::: Text to read :::

---
license: cc-by-nc-4.0
language:
- fa
tags:
- masked-language-modeling
- feature-extraction
- large-scale-dataset
- Persian
- dataset_size:72.9B
- no-next-sentence-prediction
pipeline_tag: fill-mask

extra_gated_description: >-
  You agree to not use the model to conduct experiments that cause harm to
  human subjects.
extra_gated_fields:
  Full Name: text
  Organization (University): text
  Email address: text
  Country: country
  Could you briefly explain the purpose of using the dataset?: text
  I agree to use this dataset for non-commercial use ONLY: checkbox
---

# Persian Masked Language Model (MLM)

This model is a **Masked Language Model (MLM)** trained on a **72.9-billion-token corpus** of Persian text, making it one of the largest and most comprehensive models pre-trained exclusively for the Persian language. The model is designed to enhance **language understanding tasks** and provide high-quality contextual embeddings for various NLP applications in Persian.

- **Our Paper:** Advancing Retrieval-Augmented Generation for Persian: Development of Language Models, Comprehensive Benchmarks, and Best Practices for Optimization [link](https://arxiv.org/abs/2501.04858)

## Model Details

### Model Description
- **Model Type:** Masked Language Model (MLM)

::: Records :::

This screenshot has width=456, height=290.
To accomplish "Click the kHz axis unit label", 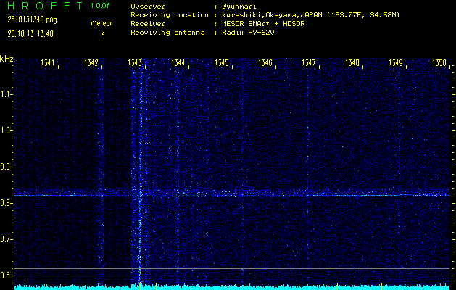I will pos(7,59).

:::
::: Records :::

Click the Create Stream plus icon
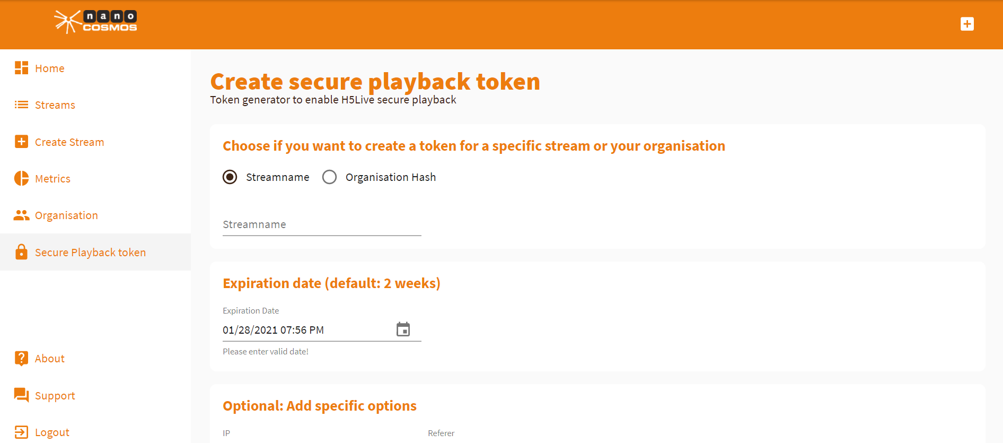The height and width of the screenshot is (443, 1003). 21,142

:::

» **Your task**: Reproduce the Persian NLP card from the top of the page in full, character for character.

» **Answer to the exercise**:
---
license: cc-by-nc-4.0
language:
- fa
tags:
- masked-language-modeling
- feature-extraction
- large-scale-dataset
- Persian
- dataset_size:72.9B
- no-next-sentence-prediction
pipeline_tag: fill-mask

extra_gated_description: >-
  You agree to not use the model to conduct experiments that cause harm to
  human subjects.
extra_gated_fields:
  Full Name: text
  Organization (University): text
  Email address: text
  Country: country
  Could you briefly explain the purpose of using the dataset?: text
  I agree to use this dataset for non-commercial use ONLY: checkbox
---

# Persian Masked Language Model (MLM)

This model is a **Masked Language Model (MLM)** trained on a **72.9-billion-token corpus** of Persian text, making it one of the largest and most comprehensive models pre-trained exclusively for the Persian language. The model is designed to enhance **language understanding tasks** and provide high-quality contextual embeddings for various NLP applications in Persian.

- **Our Paper:** Advancing Retrieval-Augmented Generation for Persian: Development of Language Models, Comprehensive Benchmarks, and Best Practices for Optimization [link](https://arxiv.org/abs/2501.04858)

## Model Details

### Model Description
- **Model Type:** Masked Language Model (MLM)